The 134th Infantry Division (134. Infanterie-Division) was a German division in World War II. It was formed in October 1940.

From June 1941, the 134th Infantry Division took part in the invasion of the Soviet Union as part of the Army Group Center. In December 1941, the division was involved in the Battle of Moscow.

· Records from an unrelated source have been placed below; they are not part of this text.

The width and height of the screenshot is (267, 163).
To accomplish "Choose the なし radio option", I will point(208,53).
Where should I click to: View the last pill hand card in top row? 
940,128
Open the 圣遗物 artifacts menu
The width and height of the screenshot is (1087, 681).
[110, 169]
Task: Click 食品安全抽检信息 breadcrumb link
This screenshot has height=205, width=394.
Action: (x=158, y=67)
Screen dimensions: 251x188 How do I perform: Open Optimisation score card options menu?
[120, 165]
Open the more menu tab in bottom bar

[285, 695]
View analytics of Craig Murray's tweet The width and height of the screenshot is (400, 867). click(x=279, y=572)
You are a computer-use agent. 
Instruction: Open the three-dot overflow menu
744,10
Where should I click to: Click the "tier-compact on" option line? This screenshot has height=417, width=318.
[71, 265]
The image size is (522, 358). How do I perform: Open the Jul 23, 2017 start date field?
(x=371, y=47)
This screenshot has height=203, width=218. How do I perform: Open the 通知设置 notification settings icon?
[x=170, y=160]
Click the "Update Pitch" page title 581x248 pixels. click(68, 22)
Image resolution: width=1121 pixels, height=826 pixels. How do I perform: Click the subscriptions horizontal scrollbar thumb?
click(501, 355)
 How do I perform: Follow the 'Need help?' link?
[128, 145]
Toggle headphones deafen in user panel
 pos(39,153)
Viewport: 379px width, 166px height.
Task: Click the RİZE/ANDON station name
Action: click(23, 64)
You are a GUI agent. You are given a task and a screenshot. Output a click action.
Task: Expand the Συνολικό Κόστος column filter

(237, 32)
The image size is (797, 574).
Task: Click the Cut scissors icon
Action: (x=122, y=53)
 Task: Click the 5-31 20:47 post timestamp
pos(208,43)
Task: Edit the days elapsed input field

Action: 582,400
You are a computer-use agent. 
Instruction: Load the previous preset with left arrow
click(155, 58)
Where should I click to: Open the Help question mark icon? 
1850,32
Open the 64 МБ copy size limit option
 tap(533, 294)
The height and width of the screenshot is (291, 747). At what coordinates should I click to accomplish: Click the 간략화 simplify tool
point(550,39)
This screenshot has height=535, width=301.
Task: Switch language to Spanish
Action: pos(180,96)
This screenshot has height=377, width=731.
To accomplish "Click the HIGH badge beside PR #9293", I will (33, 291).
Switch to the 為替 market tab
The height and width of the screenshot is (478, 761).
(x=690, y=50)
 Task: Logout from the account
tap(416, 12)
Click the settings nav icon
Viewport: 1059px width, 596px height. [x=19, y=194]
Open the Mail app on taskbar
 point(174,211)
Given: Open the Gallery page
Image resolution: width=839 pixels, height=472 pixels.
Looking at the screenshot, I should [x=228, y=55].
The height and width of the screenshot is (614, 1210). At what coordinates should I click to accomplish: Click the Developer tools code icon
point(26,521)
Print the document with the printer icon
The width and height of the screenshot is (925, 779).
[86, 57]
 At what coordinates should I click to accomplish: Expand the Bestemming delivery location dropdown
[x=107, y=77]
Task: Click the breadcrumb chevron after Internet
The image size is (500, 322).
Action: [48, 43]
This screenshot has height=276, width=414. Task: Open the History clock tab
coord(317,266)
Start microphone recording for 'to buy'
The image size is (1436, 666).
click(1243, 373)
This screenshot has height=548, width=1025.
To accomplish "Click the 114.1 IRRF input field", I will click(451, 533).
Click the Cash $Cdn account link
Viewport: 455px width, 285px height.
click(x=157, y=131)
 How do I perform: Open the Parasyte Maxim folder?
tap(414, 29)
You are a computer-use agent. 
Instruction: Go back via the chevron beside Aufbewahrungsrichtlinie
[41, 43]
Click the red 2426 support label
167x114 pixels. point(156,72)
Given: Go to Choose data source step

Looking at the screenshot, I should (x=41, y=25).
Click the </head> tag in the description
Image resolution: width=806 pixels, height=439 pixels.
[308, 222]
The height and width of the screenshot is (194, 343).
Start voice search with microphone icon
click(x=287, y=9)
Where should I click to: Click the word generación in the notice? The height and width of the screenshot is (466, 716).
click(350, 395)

Together with the 45th Infantry Division, she was temporarily surrounded as part of the 2nd Army at Livny and lost a large part of her artillery.
The division was destroyed in the Soviet Bobruysk Offensive, part of Operation Bagration in the summer of 1944.

==Orders of Battle==

===134. Infanterie-Division 1940===
- Infanterie-Regiment 439
- Infanterie-Regiment 445
- Infanterie-Regiment 446
- Artillerie-Regiment 134
- Aufklärungs-Abteilung 134
- Pionier-Bataillon 134
- Panzerjäger-Abteilung 134
- Divisions-Nachrichten-Abteilung 134
- Divisions-Nachschubführer 134

===134. Infanterie-Division 1944===
- Grenadier-Regiment 439
- Grenadier-Regiment 445
- Grenadier-Regiment 446
- Artillerie-Regiment 134
- Divisions-Füsilier-Bataillon 134
- Panzerjäger-Abteilung 134
- Pionier-Bataillon 134
- Feldersatz-Bataillon 134
- Divisions-Nachrichten-Abteilung 134
- Divisions-Nachschubführer 134

==Commanding officers==
- Generalleutnant Conrad von Cochenhausen, 5 October 1940 – 12 December 1941, (committed suicide after the defeat at Livny)
- General Hans Schlemmer, 12 December 1941 – February 1944,
- Generalmajor Rudolf Bader, February 1944 – 1 June 1944,
- Generalleutnant Ernst Philipp, 1 June 1944 – 29 June 1944 (committed suicide after the destruction of his division).

==Bibliography==
- Tessin, Georg (1973). "Verbände und Truppen der deutschen Wehrmacht und Waffen–SS im Zweiten Weltkrieg 1939–1945"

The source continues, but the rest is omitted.